And that, I presume, is what we're going to get: the original components of his ego.

If the foregoing has made it sound like I might yet have it in me to appreciate high culture, this'll shoot it all to hell: doesn't that awakening look a little like the montage of images that awaken us into and out of Dollhouse each week? "Did I go to sleep?" "For a little while."

Thursday, June 4, 2009

Bob Dylan: "Like A Rolling Stone" (At Budokan)

1.

So the first thing I guess I need to point out is that I always heard this song as Dylan singing to himself. All that taunting vitriol, all that sarcastic character-dissection, had himself as a subject. This was obvious to me from the first time I heard the song, back in high school, and this is the level on which I always related to the song.

I was shocked, when I first started reading Dylan bios and interpretations, to discover that not everybody heard the song that way. That some listeners took the "doll," the "Miss Lonely," the "Princess," the you, of the song to be a separate person from the speaker. That some listeners - aw, hell, probably most listeners - heard it as the singer telling somebody off. As if it's one big raspberry.
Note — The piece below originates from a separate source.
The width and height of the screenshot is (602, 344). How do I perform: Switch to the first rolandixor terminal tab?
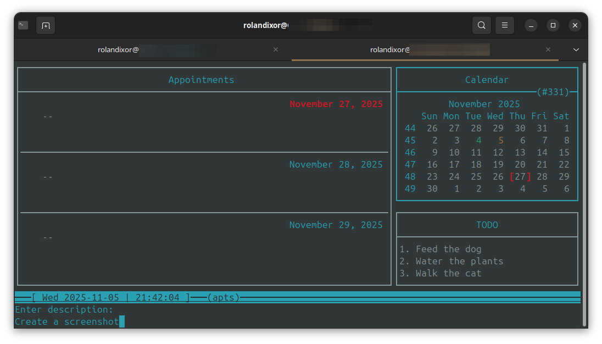152,49
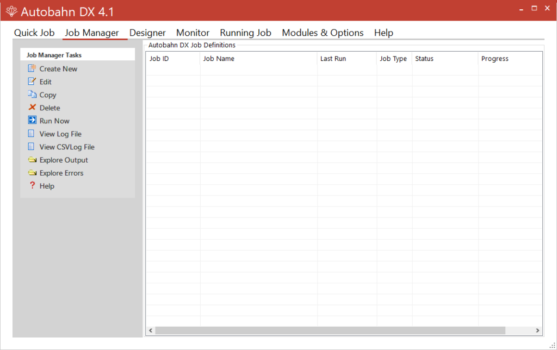
Task: Click the View Log File icon
Action: pyautogui.click(x=32, y=134)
"And it's true sometimes you can see it that way," he wrote in another song. Occasionally I can listen to "Like A Rolling Stone" and hear all that hatred being directed outward. But more often I hear it directed inward. That's still the level on which I relate to the song. Which may say more about me than about the song. I'm okay with that.

2.

For a long time I would listen to "Like A Rolling Stone" at significant turning points in my life, rites of passage, moments of high stress or disappointment or even achievement and triumph. This habit began in my freshman year of college, first weekend of fall semester, when I was, wouldn't you know it, all alone for the first time in my life; Friday evening, campus emptying out because everybody had gone home for the weekend, and there I was, all alone. I played "Like A Rolling Stone" (from a German version of Dylan's greatest hits that I had picked up at a thrift store in Annapolis: fantastic cover photo) over and over and over - until my mom came to pick me up to go home for the weekend. Aw, hell, I was only seventeen.

I was familiar with "Like A Rolling Stone" before then, but that was the first time I really knew it. In almost the Biblical sense of the word, if that's not too weird. I mean, I crawled inside that song, curled up, and wailed, right along with Al Kooper's organ, Mike Bloomfield's guitar, and Dylan's voice.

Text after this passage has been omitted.